- _GIVEN PROBLEM_
Return each of the following items word for word, without adding, dropping, or changing anything.

------ DATA FOR THE TASK ------

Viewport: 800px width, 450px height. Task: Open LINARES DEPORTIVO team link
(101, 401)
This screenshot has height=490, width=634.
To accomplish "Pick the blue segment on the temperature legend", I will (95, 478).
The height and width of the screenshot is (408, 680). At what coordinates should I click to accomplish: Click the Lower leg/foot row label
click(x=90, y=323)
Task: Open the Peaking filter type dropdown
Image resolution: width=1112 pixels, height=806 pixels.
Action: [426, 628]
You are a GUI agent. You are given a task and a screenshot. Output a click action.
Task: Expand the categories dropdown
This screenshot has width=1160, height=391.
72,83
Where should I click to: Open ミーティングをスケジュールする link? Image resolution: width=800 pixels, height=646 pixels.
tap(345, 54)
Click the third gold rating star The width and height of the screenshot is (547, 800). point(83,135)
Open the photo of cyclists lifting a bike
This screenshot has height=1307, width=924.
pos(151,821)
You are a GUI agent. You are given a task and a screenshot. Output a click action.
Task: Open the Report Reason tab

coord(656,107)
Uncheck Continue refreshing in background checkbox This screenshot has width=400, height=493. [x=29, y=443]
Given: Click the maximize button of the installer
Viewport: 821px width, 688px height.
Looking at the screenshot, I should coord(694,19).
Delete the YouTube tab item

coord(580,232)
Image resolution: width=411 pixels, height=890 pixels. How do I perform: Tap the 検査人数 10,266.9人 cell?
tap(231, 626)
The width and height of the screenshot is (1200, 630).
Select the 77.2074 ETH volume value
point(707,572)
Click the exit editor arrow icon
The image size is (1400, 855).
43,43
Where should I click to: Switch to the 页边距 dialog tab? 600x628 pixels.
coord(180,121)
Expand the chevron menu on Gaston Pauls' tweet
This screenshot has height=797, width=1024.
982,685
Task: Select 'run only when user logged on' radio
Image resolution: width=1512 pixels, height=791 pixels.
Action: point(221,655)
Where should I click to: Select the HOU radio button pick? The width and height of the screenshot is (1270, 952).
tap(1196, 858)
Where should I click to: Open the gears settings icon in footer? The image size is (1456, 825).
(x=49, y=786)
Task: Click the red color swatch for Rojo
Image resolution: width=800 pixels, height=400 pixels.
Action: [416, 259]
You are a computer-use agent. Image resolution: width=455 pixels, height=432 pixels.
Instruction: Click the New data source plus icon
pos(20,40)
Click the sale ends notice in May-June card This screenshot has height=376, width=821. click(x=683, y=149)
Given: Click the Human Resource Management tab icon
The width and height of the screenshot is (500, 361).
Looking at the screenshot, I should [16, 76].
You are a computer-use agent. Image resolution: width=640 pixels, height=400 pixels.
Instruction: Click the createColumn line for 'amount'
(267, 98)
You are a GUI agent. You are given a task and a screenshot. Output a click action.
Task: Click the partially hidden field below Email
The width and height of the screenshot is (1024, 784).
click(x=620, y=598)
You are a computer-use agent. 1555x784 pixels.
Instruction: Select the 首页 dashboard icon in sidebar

------

- _EXERCISE SOLUTION_
Viewport: 800px width, 450px height. Task: Open LINARES DEPORTIVO team link
(101, 401)
This screenshot has height=490, width=634.
To accomplish "Pick the blue segment on the temperature legend", I will (95, 478).
The height and width of the screenshot is (408, 680). At what coordinates should I click to accomplish: Click the Lower leg/foot row label
click(x=90, y=323)
Task: Open the Peaking filter type dropdown
Image resolution: width=1112 pixels, height=806 pixels.
Action: [426, 628]
You are a GUI agent. You are given a task and a screenshot. Output a click action.
Task: Expand the categories dropdown
This screenshot has width=1160, height=391.
72,83
Where should I click to: Open ミーティングをスケジュールする link? Image resolution: width=800 pixels, height=646 pixels.
tap(345, 54)
Click the third gold rating star The width and height of the screenshot is (547, 800). point(83,135)
Open the photo of cyclists lifting a bike
This screenshot has height=1307, width=924.
pos(151,821)
You are a GUI agent. You are given a task and a screenshot. Output a click action.
Task: Open the Report Reason tab

coord(656,107)
Uncheck Continue refreshing in background checkbox This screenshot has width=400, height=493. [x=29, y=443]
Given: Click the maximize button of the installer
Viewport: 821px width, 688px height.
Looking at the screenshot, I should coord(694,19).
Delete the YouTube tab item

coord(580,232)
Image resolution: width=411 pixels, height=890 pixels. How do I perform: Tap the 検査人数 10,266.9人 cell?
tap(231, 626)
The width and height of the screenshot is (1200, 630).
Select the 77.2074 ETH volume value
point(707,572)
Click the exit editor arrow icon
The image size is (1400, 855).
43,43
Where should I click to: Switch to the 页边距 dialog tab? 600x628 pixels.
coord(180,121)
Expand the chevron menu on Gaston Pauls' tweet
This screenshot has height=797, width=1024.
982,685
Task: Select 'run only when user logged on' radio
Image resolution: width=1512 pixels, height=791 pixels.
Action: point(221,655)
Where should I click to: Select the HOU radio button pick? The width and height of the screenshot is (1270, 952).
tap(1196, 858)
Where should I click to: Open the gears settings icon in footer? The image size is (1456, 825).
(x=49, y=786)
Task: Click the red color swatch for Rojo
Image resolution: width=800 pixels, height=400 pixels.
Action: [416, 259]
You are a computer-use agent. Image resolution: width=455 pixels, height=432 pixels.
Instruction: Click the New data source plus icon
pos(20,40)
Click the sale ends notice in May-June card This screenshot has height=376, width=821. click(x=683, y=149)
Given: Click the Human Resource Management tab icon
The width and height of the screenshot is (500, 361).
Looking at the screenshot, I should [16, 76].
You are a computer-use agent. Image resolution: width=640 pixels, height=400 pixels.
Instruction: Click the createColumn line for 'amount'
(267, 98)
You are a GUI agent. You are given a task and a screenshot. Output a click action.
Task: Click the partially hidden field below Email
The width and height of the screenshot is (1024, 784).
click(x=620, y=598)
You are a computer-use agent. 1555x784 pixels.
Instruction: Select the 首页 dashboard icon in sidebar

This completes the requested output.